Es bastante irónico que países como Venezuela y regímenes como el de Chávez, sobre los que pesa una feroz campaña de desprestigio, inducida desde el imperio y con fieros ingredientes racistas, tenga a más de 50 por ciento de su juventud con educación superior. Ese 20 por ciento más de diferencia con México dice mucho de lo que sucederá en el futuro para ambos países. Constatar que se está cuatro puntos por debajo de la media Latinoamericana (34 por ciento) es intolerable pero consecuente con el descuido y la incapacidad de la elite nacional para, en verdad, comprometerse con el bienestar de los mexicanos. En realidad les importa bastante poco el quebranto de esperanzas. Ellos están ensartados en aumentar sus propios privilegios y sólo a ellos obedecen. No es gratuita la enorme brecha que se abre entre México y Corea del Sur. Ese país tiene a 90 por ciento de su juventud educada. La capacidad de inducir el desarrollo acelerado y sostenido, es, en estas dos naciones, por completo diferente, tal y como lo va mostrando el presente.
En la actualidad se debate (Francia) cambiar la manera de medir el desarrollo.
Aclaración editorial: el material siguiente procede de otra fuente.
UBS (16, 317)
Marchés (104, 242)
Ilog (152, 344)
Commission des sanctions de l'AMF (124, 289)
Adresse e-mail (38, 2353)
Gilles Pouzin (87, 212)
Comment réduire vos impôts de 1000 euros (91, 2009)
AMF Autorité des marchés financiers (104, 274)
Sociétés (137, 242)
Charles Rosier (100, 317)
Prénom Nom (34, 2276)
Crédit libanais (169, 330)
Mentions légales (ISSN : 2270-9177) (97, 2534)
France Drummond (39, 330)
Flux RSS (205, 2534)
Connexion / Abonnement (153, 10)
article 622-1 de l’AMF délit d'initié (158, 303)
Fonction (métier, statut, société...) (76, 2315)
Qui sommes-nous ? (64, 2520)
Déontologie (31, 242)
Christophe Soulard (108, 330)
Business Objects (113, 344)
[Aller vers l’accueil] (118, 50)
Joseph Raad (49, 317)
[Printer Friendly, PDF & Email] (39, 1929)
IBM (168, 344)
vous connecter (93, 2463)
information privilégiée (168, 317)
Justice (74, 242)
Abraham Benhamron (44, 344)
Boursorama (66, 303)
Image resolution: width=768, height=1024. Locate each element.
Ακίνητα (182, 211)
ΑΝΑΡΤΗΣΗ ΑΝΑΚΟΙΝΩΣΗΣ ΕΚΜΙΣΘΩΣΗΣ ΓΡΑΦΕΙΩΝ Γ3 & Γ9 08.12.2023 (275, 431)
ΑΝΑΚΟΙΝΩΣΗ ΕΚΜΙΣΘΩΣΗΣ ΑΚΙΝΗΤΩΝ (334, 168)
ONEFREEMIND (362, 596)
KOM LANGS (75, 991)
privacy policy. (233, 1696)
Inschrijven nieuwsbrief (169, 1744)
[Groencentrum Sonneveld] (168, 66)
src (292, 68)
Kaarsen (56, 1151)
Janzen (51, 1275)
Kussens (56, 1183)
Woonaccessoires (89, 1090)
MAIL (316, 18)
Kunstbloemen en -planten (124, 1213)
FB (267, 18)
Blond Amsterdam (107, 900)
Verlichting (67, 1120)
Evitar repetir los parámetros del crecimiento del PIB, que refiere a un volumen de producción, del déficit fiscal o de la inflación como indicadores indispensables y rectores. Preocuparse más por otros que midan el bienestar es la propuesta. De la capacidad que se tenga para apresar aspectos como la renta personal, el reparto equitativo, el consumo, la salud, organicidad ciudadana, fluctuabilidad social o la educación, dependerá que se pueda transformar una sociedad. Eso es, al final de cuentas, introducir un nuevo modo de concebir al desarrollo y darle dimensión al bienestar.
Las izquierdas mundiales y las de México no escapan a este dictado, deben encontrase en ese centro de atención. Su oferta debe girar alrededor de esos parámetros que implican una visión distinta y discordante con la del neoliberalismo reinante en las derechas. Reincidir en más de lo mismo, en darle una vuelta adicional a las tuercas de la necedad. Volver a citar las reformas llamadas estructurales como horizonte del progreso es inefectivo. Acudir al llamado a la unidad (imposible, por cierto) para compartir responsabilidades de la guerra desatada, no se debe admitir. Aliarse con los tramposos y los opuestos en un intento de negociación diluyente sólo desembocará en mayor quebranto social. Las izquierdas deben poner atención al pueblo, convivir con él, formar parte de su vida, sufrir sus tribulaciones, anhelar lo mismo y no seguir rondando las esferas exquisitas de los pasillos, las oficinas, los cenáculos y comedores del oficialismo.